Texte à lire
........
Mark Ernestus’ Ndagga Rhythm Force et son nouveau Khadim

Qui se souvient des boitiers en alu qui contenaient les productions de Basic Channel, le label berlinois de Moritz von Oswald et Mark Ernestus ? Ces pépites dub techno qui se brisaient au moindre effort d’ouverture forcée ? Quand vous arriviez à les ouvrir, le jeu consistait à découvrir le dub présent enfoui sous des tonnes de bruit et de crachements. Mais une fois l’oreille faite, c’était le nirvana. Aujourd’hui, entre Dakar et Berlin, Ernestus reconfigure le son autrement. Explications.
........
Lignes de données
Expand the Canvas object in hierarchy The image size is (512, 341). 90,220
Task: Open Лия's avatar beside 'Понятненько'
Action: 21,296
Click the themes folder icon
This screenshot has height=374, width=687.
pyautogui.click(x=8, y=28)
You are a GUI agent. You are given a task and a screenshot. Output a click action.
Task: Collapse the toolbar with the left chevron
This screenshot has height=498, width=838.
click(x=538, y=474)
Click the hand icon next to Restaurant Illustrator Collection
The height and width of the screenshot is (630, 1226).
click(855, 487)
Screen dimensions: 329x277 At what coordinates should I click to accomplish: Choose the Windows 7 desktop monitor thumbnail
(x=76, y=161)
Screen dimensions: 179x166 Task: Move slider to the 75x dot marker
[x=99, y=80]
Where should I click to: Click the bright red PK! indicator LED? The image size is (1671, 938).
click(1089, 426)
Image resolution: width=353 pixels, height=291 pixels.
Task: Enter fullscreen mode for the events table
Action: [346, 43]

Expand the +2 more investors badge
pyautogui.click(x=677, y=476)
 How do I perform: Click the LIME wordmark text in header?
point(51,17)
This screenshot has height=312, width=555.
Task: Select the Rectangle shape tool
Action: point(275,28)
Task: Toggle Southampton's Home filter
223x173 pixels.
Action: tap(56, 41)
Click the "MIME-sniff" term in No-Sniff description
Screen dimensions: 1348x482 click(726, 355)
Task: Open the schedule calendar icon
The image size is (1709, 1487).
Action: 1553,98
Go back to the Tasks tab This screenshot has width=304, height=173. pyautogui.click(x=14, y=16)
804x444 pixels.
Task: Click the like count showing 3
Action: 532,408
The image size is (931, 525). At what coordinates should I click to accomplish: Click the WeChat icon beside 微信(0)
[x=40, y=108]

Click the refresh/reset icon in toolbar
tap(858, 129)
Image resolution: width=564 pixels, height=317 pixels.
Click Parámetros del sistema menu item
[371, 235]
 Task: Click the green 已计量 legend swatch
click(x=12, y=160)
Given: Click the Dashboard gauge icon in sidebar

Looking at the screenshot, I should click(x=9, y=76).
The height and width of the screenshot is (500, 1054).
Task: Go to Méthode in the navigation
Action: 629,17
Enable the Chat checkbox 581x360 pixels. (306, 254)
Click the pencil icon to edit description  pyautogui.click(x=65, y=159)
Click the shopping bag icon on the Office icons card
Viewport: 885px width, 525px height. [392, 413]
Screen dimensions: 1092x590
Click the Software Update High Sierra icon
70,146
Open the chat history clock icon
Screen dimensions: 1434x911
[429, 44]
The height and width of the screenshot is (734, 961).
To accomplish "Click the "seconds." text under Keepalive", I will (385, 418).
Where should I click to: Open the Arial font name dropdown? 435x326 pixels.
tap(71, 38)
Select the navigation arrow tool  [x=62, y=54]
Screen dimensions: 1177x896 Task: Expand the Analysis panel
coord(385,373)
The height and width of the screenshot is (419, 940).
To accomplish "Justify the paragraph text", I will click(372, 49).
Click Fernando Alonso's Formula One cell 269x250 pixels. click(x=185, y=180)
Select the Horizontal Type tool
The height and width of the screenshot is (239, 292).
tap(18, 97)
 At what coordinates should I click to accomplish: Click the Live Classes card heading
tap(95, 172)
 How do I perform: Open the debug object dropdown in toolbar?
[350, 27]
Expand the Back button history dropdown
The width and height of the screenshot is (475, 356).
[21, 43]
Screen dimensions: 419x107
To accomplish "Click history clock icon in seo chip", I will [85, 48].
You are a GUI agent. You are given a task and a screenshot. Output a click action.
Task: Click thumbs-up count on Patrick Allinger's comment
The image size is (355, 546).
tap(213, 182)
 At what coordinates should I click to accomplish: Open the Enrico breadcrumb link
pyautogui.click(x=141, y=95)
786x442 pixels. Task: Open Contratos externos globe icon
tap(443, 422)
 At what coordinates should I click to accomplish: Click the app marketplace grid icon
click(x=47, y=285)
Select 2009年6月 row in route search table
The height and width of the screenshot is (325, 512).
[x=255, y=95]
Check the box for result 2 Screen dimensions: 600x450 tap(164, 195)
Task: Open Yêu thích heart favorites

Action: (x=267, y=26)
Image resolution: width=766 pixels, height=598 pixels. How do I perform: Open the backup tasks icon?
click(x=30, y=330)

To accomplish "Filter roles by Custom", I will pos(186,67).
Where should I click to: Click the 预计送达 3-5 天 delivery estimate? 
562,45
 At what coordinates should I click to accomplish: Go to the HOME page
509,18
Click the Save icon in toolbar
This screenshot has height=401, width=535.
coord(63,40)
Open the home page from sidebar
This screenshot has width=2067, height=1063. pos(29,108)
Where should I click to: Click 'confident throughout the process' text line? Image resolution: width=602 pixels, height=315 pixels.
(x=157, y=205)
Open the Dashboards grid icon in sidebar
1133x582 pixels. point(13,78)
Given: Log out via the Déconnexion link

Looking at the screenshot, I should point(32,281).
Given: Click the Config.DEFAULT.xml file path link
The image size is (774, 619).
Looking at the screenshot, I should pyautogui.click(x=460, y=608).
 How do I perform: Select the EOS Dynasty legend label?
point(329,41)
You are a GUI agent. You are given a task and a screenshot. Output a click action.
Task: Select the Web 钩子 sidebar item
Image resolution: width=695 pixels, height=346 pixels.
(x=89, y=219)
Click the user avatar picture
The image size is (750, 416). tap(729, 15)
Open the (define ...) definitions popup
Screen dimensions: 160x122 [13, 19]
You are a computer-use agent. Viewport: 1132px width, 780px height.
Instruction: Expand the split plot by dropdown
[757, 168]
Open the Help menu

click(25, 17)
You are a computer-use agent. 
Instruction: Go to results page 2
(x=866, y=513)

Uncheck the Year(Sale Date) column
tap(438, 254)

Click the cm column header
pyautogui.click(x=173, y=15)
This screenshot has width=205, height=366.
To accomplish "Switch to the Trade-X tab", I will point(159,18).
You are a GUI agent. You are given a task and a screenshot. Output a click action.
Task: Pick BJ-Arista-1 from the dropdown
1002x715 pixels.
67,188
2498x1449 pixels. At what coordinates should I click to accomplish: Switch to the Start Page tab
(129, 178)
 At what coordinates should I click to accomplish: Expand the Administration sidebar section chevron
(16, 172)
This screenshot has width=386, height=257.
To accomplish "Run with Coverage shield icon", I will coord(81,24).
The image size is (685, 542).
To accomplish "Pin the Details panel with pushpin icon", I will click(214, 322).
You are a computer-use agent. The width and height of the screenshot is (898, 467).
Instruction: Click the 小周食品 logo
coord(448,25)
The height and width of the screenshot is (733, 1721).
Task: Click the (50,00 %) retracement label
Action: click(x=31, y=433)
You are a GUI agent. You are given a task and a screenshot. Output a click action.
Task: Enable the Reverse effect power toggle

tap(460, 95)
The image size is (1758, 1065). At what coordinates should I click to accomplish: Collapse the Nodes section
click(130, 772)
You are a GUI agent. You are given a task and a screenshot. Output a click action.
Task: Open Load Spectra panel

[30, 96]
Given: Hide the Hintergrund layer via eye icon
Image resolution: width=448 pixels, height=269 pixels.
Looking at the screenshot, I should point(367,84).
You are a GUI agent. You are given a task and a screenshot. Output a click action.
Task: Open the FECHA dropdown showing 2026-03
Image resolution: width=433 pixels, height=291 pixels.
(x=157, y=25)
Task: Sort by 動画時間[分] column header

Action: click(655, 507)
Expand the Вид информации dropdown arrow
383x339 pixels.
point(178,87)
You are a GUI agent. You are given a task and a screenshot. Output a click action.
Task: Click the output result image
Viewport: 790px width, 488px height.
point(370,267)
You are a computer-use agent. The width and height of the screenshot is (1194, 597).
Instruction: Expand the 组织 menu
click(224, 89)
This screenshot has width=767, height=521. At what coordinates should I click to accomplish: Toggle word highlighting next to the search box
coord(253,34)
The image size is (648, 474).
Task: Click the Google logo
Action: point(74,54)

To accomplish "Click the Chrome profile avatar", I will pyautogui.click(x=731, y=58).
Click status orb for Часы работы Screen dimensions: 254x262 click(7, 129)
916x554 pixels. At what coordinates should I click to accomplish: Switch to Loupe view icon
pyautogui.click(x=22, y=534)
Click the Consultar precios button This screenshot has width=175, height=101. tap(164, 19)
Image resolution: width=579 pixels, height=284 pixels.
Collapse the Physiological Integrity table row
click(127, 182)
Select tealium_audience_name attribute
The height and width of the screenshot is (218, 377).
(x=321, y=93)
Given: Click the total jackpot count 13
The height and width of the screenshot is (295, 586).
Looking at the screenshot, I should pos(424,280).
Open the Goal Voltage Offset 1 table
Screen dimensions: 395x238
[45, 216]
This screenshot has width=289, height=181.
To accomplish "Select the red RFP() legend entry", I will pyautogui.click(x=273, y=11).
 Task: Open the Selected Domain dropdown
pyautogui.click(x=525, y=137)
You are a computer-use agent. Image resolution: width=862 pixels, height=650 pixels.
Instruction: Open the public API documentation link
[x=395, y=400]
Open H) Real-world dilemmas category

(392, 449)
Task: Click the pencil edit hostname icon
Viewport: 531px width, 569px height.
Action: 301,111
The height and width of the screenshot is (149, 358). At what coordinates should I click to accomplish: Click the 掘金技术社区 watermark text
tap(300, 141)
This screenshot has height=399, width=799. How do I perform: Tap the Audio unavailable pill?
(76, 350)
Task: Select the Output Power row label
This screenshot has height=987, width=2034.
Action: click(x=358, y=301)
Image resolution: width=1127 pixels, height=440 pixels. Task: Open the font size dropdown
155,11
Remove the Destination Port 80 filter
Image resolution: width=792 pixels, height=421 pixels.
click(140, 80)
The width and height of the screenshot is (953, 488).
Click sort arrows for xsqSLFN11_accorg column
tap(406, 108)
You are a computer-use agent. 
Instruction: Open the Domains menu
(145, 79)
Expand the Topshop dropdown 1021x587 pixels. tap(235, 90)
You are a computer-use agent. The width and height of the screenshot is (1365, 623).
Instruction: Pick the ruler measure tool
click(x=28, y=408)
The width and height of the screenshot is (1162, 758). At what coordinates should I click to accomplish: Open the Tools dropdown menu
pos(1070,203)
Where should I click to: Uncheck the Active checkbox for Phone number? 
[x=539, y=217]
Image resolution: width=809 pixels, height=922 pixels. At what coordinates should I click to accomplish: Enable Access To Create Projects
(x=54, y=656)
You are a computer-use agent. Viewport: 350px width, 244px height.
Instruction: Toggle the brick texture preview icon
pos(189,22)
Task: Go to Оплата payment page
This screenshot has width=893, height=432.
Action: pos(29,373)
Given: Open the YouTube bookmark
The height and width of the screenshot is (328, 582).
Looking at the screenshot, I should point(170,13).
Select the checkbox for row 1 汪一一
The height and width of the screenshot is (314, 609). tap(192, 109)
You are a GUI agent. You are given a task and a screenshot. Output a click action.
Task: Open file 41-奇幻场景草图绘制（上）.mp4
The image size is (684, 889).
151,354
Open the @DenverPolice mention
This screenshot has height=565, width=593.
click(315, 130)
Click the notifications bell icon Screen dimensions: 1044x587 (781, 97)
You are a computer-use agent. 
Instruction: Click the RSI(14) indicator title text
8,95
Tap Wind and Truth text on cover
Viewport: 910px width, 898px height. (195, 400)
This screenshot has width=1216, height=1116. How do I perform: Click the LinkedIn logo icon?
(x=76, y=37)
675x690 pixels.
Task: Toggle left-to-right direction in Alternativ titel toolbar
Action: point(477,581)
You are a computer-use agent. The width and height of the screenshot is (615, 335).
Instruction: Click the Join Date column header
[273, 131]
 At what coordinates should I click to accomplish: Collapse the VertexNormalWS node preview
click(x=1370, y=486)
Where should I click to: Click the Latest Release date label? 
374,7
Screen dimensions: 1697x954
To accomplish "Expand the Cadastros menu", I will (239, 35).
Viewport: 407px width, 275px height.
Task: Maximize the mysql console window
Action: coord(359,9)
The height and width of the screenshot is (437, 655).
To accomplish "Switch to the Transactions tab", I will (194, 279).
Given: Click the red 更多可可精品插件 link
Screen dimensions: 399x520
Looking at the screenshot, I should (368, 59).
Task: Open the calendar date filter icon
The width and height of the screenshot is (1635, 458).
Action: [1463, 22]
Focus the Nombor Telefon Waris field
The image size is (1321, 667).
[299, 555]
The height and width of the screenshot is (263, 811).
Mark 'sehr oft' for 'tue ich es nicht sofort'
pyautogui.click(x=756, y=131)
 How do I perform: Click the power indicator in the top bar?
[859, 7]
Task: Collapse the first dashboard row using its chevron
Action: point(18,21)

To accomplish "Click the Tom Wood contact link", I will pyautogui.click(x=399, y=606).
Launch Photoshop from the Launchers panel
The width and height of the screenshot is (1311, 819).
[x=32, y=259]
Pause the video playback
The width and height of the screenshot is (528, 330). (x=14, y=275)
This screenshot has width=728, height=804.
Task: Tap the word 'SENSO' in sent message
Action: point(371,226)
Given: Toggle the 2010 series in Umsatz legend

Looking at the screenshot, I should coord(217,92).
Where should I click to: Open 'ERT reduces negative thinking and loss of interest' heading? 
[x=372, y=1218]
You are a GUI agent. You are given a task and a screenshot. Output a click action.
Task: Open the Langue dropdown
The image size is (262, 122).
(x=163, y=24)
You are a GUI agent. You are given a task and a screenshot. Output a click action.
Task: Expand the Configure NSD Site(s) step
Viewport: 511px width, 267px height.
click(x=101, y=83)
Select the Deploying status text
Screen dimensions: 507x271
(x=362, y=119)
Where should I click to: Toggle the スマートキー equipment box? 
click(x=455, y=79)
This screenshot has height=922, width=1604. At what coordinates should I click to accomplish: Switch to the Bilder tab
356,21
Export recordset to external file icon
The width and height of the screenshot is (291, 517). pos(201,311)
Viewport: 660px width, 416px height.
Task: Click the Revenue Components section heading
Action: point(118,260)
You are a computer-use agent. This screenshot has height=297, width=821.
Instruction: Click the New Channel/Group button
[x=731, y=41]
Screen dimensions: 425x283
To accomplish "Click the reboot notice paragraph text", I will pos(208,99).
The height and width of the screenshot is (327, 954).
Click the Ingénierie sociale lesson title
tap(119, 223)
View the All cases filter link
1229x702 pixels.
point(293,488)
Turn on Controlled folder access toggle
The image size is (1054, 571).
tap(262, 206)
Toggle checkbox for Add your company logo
........
Travail demandé
a – Réécrivez le passage du texte sur Mark Ernestus qui commence à « Mark Ernestus’ Ndagga » et se termine à « son autrement. Explications. », en remplaçant « nirvana » par « paradis ».
b – Traduisez en anglais la phrase suivante du texte sur Mark Ernestus : « Aujourd’hui, entre Dakar et Berlin, Ernestus reconfigure le son autrement. »

Résultats
a –
Mark Ernestus’ Ndagga Rhythm Force et son nouveau Khadim

Qui se souvient des boitiers en alu qui contenaient les productions de Basic Channel, le label berlinois de Moritz von Oswald et Mark Ernestus ? Ces pépites dub techno qui se brisaient au moindre effort d’ouverture forcée ? Quand vous arriviez à les ouvrir, le jeu consistait à découvrir le dub présent enfoui sous des tonnes de bruit et de crachements. Mais une fois l’oreille faite, c’était le paradis. Aujourd’hui, entre Dakar et Berlin, Ernestus reconfigure le son autrement. Explications.

b – Today, between Dakar and Berlin, Ernestus is reshaping sound in a different way.